Ich hab es trotzdem gemacht  - all 3 Stunden gibt es ein update

Mein Fazit 
der Server ist und bleibt up and running seit 300 Tage ohne Probleme und Fehler 

mit freundlichem gruss
Vincent


----------



## nowayback (29. Apr. 2014)

Hi,

1. alle 3 Stunden ist zuviel. Es würde reichen wenn du das 1-2x am Tag machst.
2. nur weil es bisher gut gegangen ist, heißt das nicht, dass es das auch in Zukunft geht.
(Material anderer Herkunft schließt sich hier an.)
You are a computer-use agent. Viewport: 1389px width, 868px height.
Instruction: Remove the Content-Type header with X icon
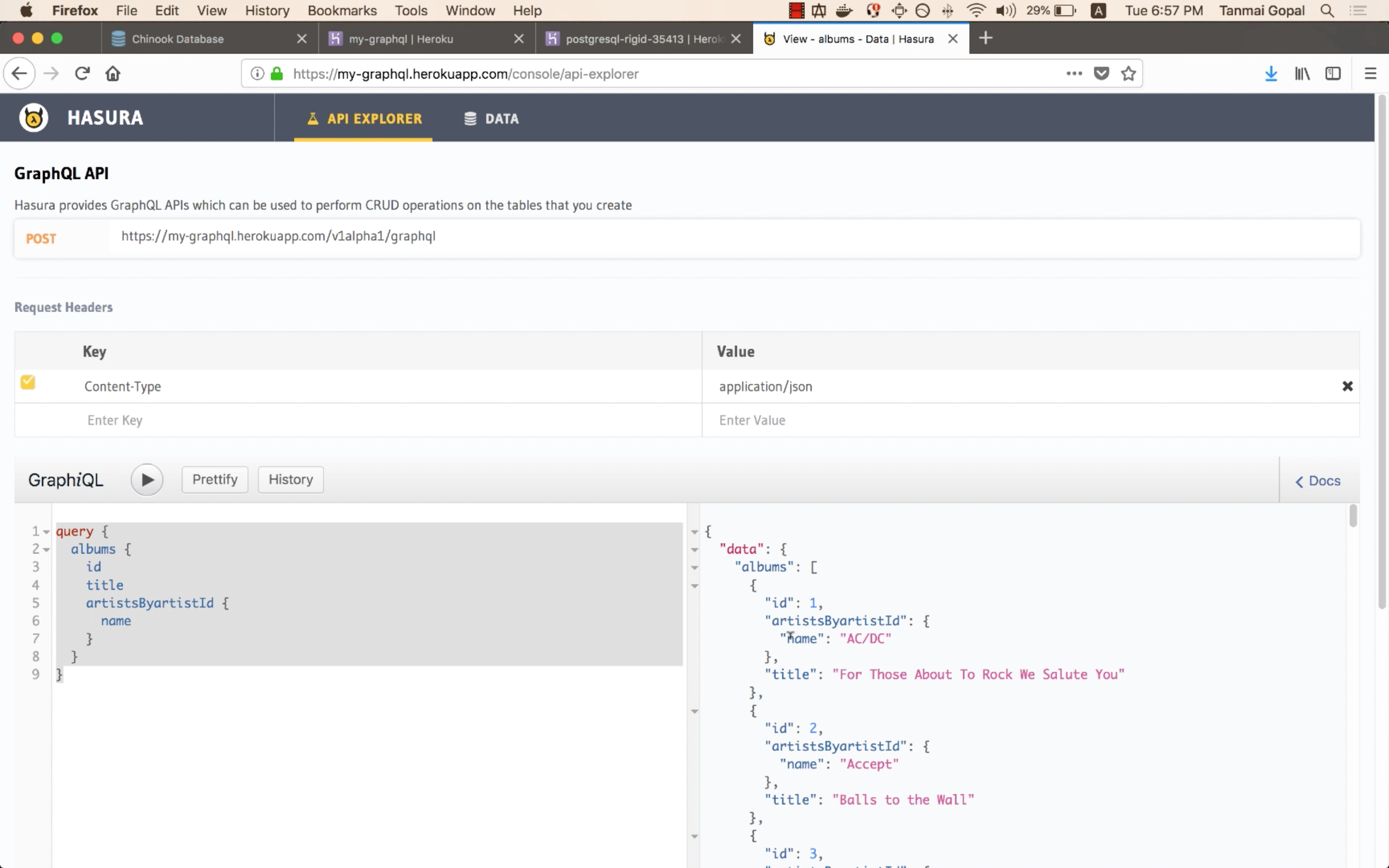tap(1347, 386)
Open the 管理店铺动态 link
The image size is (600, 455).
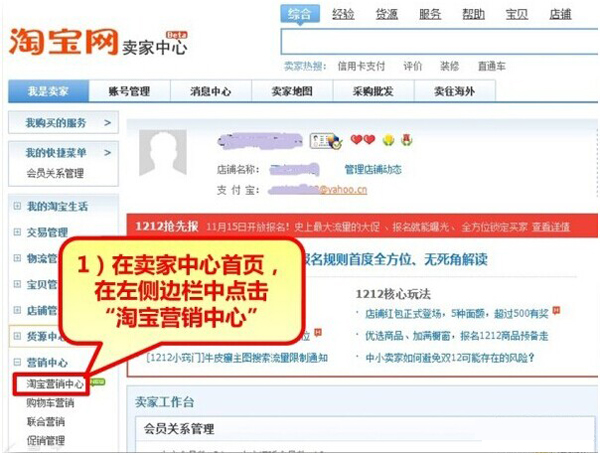click(x=373, y=169)
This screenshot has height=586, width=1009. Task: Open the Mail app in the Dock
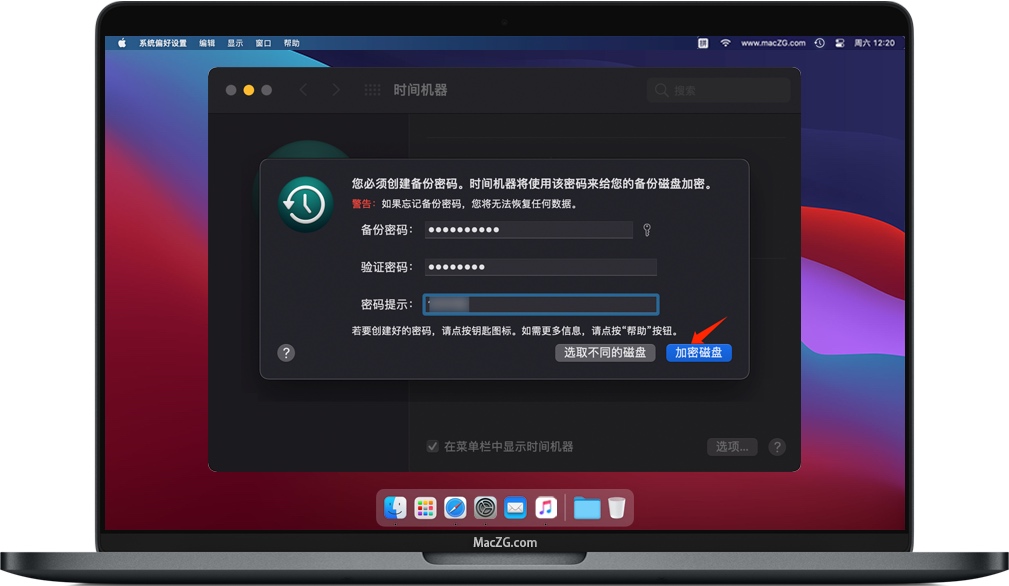tap(515, 508)
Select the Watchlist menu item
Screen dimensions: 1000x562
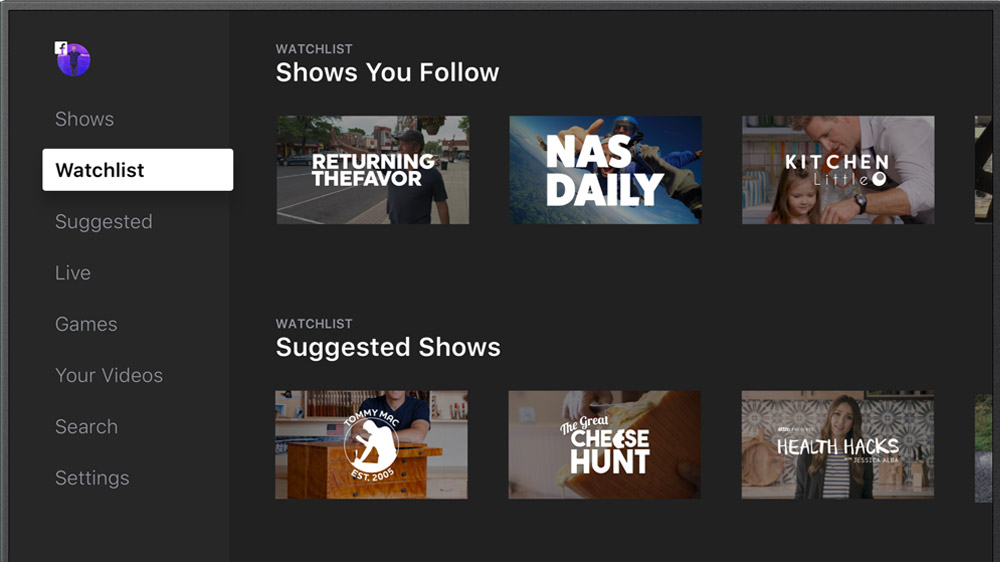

In einer Produktivumgebung würde ich immer vorher die Updates in der verwendeten Umgebung testen bevor ich die einspiele.

Grüße
nwb


----------



## Laubie (9. Mai 2014)

Lese ich ja jetzt erst 


apt-get update (wobei ich aptitude irgendwie mehr traue), sollte doch gar kein Problem sein. Er aktualisiert da doch nur die Quellen.

Installiert wird ja erst über upgrade.

Soweit ich weiß, macht ispconfig doch auch update über cron, oder?

Grüße
Laubie


----------



## nowayback (9. Mai 2014)

Zitat von Laubie:


> apt-get update (wobei ich aptitude irgendwie mehr traue)


das ist ne reine glaubensfrage... ich hatte in all den Jahren noch nie Probleme mit apt-get ;-)



Zitat von Laubie:


> sollte doch gar kein Problem sein. Er aktualisiert da doch nur die Quellen.
> 
> Installiert wird ja erst über upgrade.


Es macht keinen Sinn nur die Quellen upzudaten ohne zu prüfen ob es denn nicht auch noch updates gibt. und das bekommt man nur mit "upgrade" o.ä. raus.



Zitat von Laubie:


> Soweit ich weiß, macht ispconfig doch auch update über cron, oder?


Ja, ich meine es war alle 6 Stunden und auch da steht ein upgrade dahinter, denn siehe oben ;-)

Grüße
nwb


----------